You’ve probably noticed this semester looks just a tad different. Nearly everything about the Emory experience has changed, undergraduate tuition, however, hasn’t.

In response to the dramatic downgrade from in-person to virtual learning, students at over 100 colleges have filed lawsuits demanding partial refunds, protesting that remote learning was an “inadequate substitute for the tens of thousands of dollars students paid in tuition.” Last spring, Emory student Willa DeMasi (21Ox, 23C) joined them when she filed a lawsuit against Emory. While Emory responded with partial refunds in unused campus and housing fees, students did not receive a tuition reduction. With the learning process now taking place almost exclusively in makeshift study spaces in living rooms rather than in classrooms, remote instruction can hardly be considered the same quality as in-person teaching. Accordingly, Emory should not only address this semester’s shortfalls but also work toward improving the endowment system that fails to justly compensate students.

At Emory, both on-campus and online, students are receiving a second-rate version of the college experience for which they paid. Campus resources and activities once integral to college student life, such as intramural sports, clubs, academic advising, tutoring services and social activities, are either limited to a meager screen or nonexistent. Academics have become detached and solitary. Paying full tuition for a Zoom-based education feels roughly equivalent to paying for access to Khan Academy. 

Since students are no longer receiving the educational experience Emory’s tuition once covered, the current semester’s many deficiencies merit a sympathetic response from the University. However, Emory’s failure to lower tuition is not only completely unjustified but also illuminates a larger issue concerning the inflexibility of university endowments. 

Colleges with massive endowments, such as Emory, should be able to reduce tuition for their students following the circumstances caused by the pandemic.
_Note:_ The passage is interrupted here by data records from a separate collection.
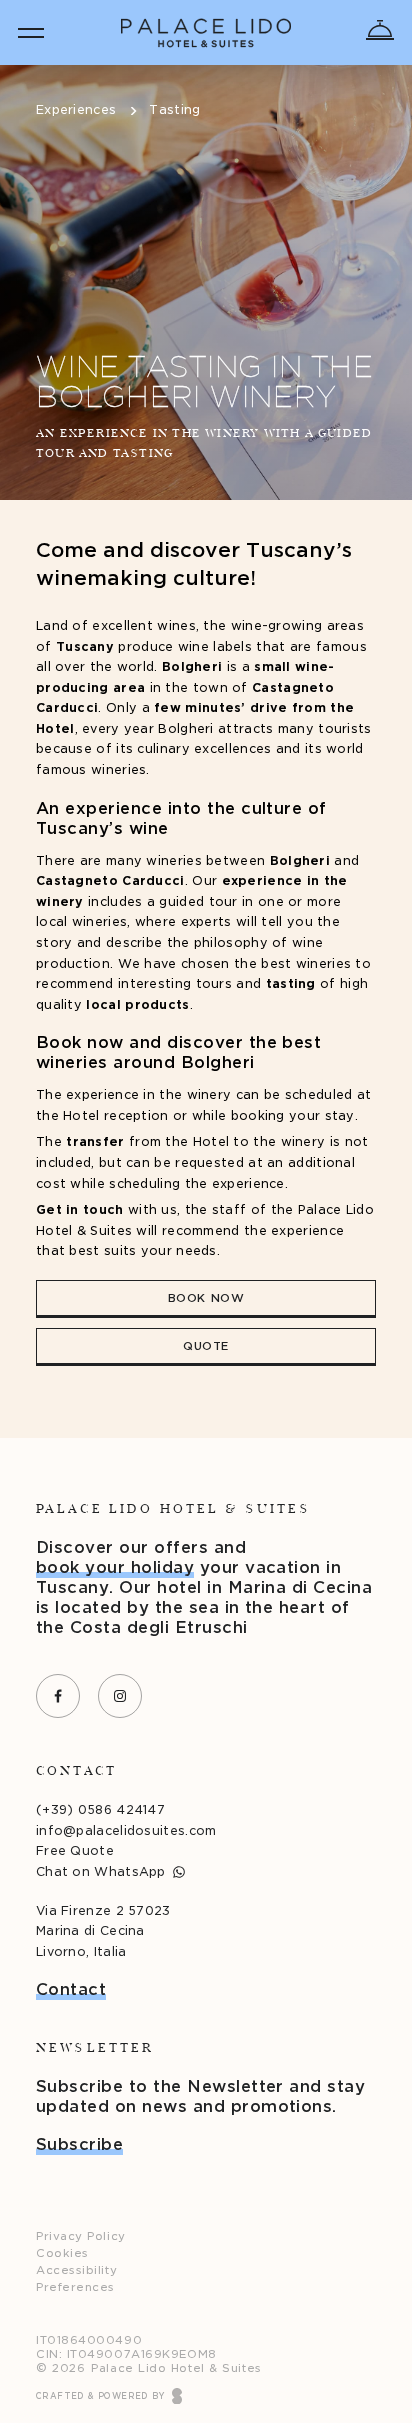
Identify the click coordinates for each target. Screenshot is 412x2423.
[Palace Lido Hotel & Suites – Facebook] (58, 1696)
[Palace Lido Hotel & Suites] (206, 33)
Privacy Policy (81, 2236)
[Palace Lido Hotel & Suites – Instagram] (120, 1696)
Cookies (62, 2253)
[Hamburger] (31, 33)
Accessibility (76, 2270)
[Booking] (380, 30)
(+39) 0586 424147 (100, 1809)
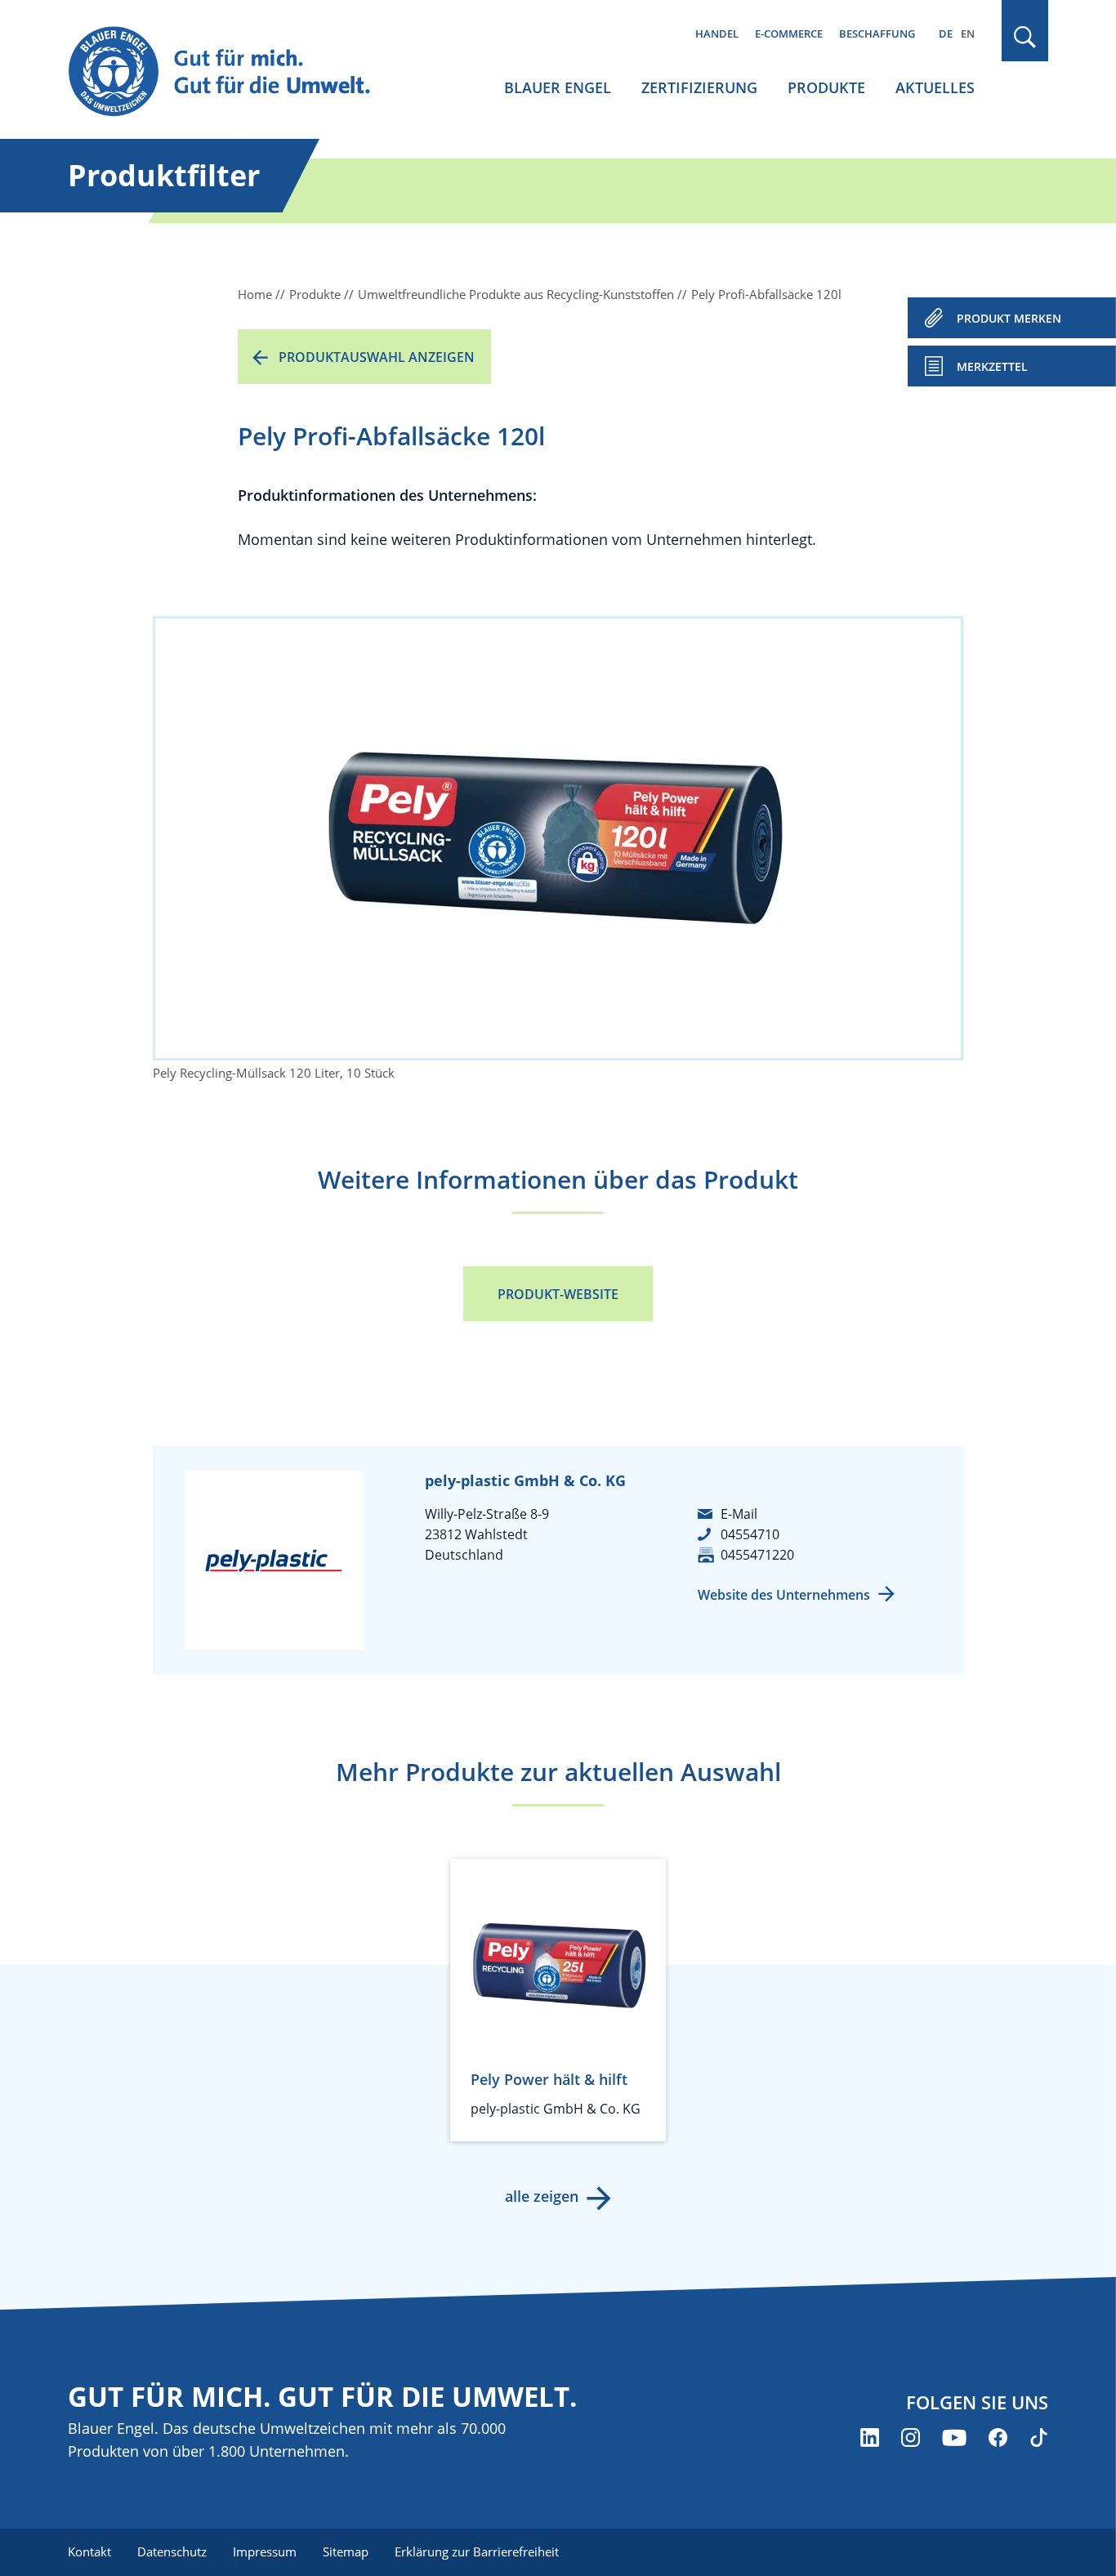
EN (968, 33)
However, given the uncompromising nature of college endowments, students should not anticipate a tuition reduction and should instead demand reform of the limitations that hinder the operations of college endowments. 

As of 2019, Emory’s endowment totaled $7.94 billion, but using that money is much more complex than tapping into a trust fund. College endowments are extraordinarily rigid and ill-suited to handle emergencies such as those caused by COVID-19. According to Liz Clark, vice president for policy and research for the National Association of College and University Business Officers, endowments are designed to be used “in perpetuity,” meaning that colleges can’t spend too much during any given academic year or on any particular department. Doing so risks “legal jeopardy with their donors, who expect them to maintain those funds for the long-term” and often stipulate how the money is distributed or if it is to be invested instead. In fact, the overwhelming majority of endowment money is invested. As a result, redesignating endowment funds is often costly, time-intensive and sometimes even contractually forbidden as colleges are “legally obligated to adhere to the terms of gifts that have been contributed as endowment.” 

Emory’s endowment is no different. Although Emory’s restricted endowment makes a tuition reduction highly unlikely, the implications are distressing in light of the U.S. economy’s tribulations. As the U.S. stands at an 8.4% unemployment rate as of August 2020, families have endured financial struggles which could render more students eligible for substantial financial aid. If restrictions on Emory’s endowment are unable to meet student financial aid demands, consequences far surpassing unfair tuition prices will result as student financial aid packages may be severely impacted and some students may not even be able to continue attending Emory. 

While Emory must oblige the contractual agreements and legal expectations set in place by endowment donors, members of the Emory community can and should voice their disapproval of the heavy restrictions that prevent the endowment from mitigating students’ financial needs. The pandemic is far from over, and the endowment’s shortcomings suggest an ill-fated trajectory of financial burdens for all students. Students must decide whether they are willing to put up with an outdated system that demands unfair tuition prices at the expense of their own financial stability. 

Juliana Martinez (24C) is from Angwin, California.